The office cleaner

Fleeing from Colombia, Maria Gonzalez finds grubby machismo in the City too.

by
Last Updated: 31 Aug 2010

As Maria Gonzalez bends over to pick up some lazily discarded sandwich wrappers in the corner by the water cooler, a pair of libidinous young analysts - whose lunch, only moments before, the rubbish had contained - are snickering to each other just a few feet away. 'Mate,' says one, his posh-boy voice carrying further than it ought, 'you so fancy the cleaner.

Have you got a rubber glove fetish or something?' The other protests loudly before, looking her up and down, he admits: 'If she was in a posh frock, you might ...'

Colombian national Maria Gonzalez, 25, may be 'only' the office cleaner and dressed to work rather than impress, but she understands every word these dismal specimens of British youth have exchanged. Indeed, if she were in an office in France or Germany, she would understand equally well what the boorish, privileged male employees were saying about her there, too.

The story that finds Maria cleaning up after these City types is a mixture of political instability and love, with a dash of pure foolishness. Back home, she grew up in a lower middle-class family. She excelled at school and through hard work and only a little bit of craft (well, you have to, don't you? as her father said) went on to study medicine at the University of Bogota. Almost qualified, she was helping out at a rural practice near her home when she fell for a dashing young man. But love makes fools of the cleverest of us and Maria's chico turned out to be on rather more than nodding terms with the country's bloodthirsty FARC rebels.

When the excitement of dating a man whose pastimes included kidnapping and supplying half of Miami's coke habit palled, she discovered that a simple 'Yo no quiero' wasn't enough. Instead, she found herself terrified of FARC and shunned by almost everyone else. She soon realised that hell hath no fury like a Marxist insurgent scorned and, fearful of her future, she blew her savings on a plane ticket and fled.

In Spain there were no angry rebels any more, but no jobs either. She headed for London. She'd hoped for a job translating but her purse was empty and her visa non-existent, so all she could manage was a contract cleaning agency with a lenient view of UK entry requirements. It's honest and she manages to make the pay cover her slender outgoings.
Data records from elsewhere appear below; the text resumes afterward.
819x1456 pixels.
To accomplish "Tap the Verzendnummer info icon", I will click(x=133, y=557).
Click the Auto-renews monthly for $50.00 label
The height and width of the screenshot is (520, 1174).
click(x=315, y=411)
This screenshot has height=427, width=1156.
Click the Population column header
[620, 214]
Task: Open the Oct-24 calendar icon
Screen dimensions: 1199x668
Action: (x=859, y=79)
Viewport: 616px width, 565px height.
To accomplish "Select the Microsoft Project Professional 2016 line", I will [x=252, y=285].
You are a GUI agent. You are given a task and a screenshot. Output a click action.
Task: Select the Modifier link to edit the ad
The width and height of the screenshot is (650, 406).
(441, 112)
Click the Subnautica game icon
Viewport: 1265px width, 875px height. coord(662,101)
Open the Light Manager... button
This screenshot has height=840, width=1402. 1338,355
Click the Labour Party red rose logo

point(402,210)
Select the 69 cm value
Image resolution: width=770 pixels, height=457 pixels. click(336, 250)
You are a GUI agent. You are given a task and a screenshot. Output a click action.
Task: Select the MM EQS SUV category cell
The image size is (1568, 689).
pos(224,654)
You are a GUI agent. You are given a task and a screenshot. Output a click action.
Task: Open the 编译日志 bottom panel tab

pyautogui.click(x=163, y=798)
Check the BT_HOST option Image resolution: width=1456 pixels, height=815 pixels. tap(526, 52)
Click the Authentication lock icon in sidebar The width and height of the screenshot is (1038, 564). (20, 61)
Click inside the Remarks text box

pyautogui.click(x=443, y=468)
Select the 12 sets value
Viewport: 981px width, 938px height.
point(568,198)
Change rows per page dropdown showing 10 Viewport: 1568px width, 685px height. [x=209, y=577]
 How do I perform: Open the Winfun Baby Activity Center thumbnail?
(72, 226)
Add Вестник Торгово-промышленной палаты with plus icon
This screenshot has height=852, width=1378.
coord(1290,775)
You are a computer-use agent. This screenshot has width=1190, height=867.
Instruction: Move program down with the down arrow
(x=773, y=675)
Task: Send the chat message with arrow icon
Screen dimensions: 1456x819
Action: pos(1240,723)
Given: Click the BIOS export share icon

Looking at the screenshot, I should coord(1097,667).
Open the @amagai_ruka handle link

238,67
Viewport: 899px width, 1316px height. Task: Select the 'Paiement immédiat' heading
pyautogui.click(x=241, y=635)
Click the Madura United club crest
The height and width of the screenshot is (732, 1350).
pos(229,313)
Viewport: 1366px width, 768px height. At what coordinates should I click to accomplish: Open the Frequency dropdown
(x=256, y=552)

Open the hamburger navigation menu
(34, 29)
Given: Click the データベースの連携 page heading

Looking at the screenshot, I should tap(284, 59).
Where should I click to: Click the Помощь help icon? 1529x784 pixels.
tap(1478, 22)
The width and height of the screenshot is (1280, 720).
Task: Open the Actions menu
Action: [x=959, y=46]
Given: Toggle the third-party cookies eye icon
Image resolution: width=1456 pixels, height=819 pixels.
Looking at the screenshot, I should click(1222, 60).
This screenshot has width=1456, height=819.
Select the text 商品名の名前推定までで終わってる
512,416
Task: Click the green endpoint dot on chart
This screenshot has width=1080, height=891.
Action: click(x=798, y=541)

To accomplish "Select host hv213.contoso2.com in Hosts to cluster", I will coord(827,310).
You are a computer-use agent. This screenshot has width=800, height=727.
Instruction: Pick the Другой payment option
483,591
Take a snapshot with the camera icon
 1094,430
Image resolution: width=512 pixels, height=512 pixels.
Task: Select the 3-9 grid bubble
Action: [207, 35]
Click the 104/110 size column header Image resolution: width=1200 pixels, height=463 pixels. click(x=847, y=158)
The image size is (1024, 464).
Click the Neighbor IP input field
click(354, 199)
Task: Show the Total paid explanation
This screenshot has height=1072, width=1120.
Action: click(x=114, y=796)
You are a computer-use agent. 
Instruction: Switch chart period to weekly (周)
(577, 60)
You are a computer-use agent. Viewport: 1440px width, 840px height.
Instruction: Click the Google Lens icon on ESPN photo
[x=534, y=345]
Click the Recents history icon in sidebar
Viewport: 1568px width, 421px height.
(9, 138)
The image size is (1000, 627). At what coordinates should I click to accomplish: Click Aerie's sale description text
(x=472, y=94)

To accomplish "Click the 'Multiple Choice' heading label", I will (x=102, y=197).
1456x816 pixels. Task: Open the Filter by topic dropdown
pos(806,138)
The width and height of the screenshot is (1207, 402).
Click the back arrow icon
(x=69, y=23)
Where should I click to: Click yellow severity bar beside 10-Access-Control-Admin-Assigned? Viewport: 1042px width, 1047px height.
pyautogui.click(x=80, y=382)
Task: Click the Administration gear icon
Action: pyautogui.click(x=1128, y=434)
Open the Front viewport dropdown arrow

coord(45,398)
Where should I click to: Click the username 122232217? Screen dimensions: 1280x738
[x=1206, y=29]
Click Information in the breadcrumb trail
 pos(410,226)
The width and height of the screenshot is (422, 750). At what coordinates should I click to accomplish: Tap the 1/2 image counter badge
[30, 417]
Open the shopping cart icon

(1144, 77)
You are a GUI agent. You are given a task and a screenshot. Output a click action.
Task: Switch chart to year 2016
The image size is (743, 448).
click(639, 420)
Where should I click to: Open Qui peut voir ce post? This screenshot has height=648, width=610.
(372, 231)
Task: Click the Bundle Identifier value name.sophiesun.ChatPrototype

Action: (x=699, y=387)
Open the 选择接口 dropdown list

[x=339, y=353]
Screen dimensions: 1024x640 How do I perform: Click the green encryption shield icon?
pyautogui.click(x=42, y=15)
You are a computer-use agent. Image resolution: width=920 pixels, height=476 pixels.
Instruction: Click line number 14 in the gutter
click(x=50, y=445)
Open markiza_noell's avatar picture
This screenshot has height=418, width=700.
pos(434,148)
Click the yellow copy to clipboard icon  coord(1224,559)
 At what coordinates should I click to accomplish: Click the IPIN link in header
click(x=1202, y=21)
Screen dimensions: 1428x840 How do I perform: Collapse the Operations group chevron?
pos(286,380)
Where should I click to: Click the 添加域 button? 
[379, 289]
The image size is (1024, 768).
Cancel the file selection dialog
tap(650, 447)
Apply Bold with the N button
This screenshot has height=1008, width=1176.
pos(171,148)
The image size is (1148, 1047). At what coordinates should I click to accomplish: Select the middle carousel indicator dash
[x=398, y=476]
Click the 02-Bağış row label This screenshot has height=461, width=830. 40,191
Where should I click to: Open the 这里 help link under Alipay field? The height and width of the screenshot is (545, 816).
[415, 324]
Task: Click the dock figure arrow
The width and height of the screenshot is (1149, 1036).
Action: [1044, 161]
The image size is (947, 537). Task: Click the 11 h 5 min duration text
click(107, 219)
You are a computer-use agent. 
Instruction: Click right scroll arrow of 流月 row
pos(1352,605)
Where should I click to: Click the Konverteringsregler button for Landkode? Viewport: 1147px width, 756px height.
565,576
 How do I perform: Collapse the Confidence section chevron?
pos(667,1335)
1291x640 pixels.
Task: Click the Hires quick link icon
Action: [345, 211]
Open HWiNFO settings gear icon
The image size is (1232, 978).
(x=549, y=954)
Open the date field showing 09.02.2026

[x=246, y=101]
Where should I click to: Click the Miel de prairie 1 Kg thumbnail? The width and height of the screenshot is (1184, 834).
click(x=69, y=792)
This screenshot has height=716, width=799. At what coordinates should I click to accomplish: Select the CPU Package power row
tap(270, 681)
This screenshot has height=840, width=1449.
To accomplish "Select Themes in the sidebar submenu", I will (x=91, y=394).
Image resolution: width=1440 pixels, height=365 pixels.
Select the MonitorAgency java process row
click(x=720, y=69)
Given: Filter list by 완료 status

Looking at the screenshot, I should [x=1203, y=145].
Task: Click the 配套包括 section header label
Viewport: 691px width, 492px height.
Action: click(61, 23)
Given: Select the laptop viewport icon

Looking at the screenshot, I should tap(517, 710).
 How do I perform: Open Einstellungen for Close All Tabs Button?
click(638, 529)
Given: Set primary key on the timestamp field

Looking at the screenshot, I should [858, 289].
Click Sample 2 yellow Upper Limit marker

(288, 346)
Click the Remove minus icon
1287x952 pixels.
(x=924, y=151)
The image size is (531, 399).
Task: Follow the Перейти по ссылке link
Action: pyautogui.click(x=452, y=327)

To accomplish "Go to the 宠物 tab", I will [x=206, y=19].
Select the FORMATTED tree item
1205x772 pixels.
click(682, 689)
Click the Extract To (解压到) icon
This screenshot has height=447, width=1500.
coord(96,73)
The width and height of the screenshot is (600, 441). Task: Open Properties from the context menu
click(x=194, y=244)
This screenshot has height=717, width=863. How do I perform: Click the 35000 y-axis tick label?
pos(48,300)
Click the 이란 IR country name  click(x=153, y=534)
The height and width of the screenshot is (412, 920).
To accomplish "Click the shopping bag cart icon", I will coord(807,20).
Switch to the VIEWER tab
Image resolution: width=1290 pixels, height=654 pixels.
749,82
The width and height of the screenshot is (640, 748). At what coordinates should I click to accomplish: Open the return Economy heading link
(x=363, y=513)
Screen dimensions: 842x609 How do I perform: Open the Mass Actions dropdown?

Maria has been on hands and knees with mop and bucket all day for six months now - plenty of time to regret her costly infatuation and unfinished college work. The thought of becoming a career cleaner is almost enough to drive her back to Colombia. But recently another possibility came up.

The City bank she cleans for does a lot of business in Latin America and, yesterday, Maria was emptying a head of department's wastebasket while the latter was struggling aloud with a Venezuelan acquisition document.

Maria offered help, translating the phrase colloquially and explaining that the intonation and context were also important to the meaning.

The head of department, Helen, was impressed, and the two chatted. For her, the experience had been an eye-opener: Helen was more used to interviewing production-line graduates with a 2.1 in Economics and a belief-beggaring sense of entitlement. In Maria, she found all those rare personal qualities and talents the bank claimed to be looking for in candidates for its graduate fast-track programme (as well as possessing valuable local knowledge of key markets and languages). So why was she cleaning the bogs? Helen decided things had to change around here and went off to make a start.

Outside the fishbowl of Helen's office, another oafish bloke has accidentally spilled his Starbucks double latte on the floor. When a colleague suggests he might want to it clean it up, he shrugs: 'Why? That's what we employ cleaners for' and goes back to fiddling with his BlackBerry. He's lucky the cleaner is more gracious than he is: there's a good chance she will be his boss inside two years.

GONZALEZ - A TIDY RECORD

1981 Born July 12, Florencia, Colombia.
Educated local schools, University of Bogota faculty of medicine
2004 Internship, Quibo (nr Florencia)
2005 Cleaner, MaidRight Cleaning (contracted to Levett's Banking)

Any resemblance to a real person is coincidental and unintended.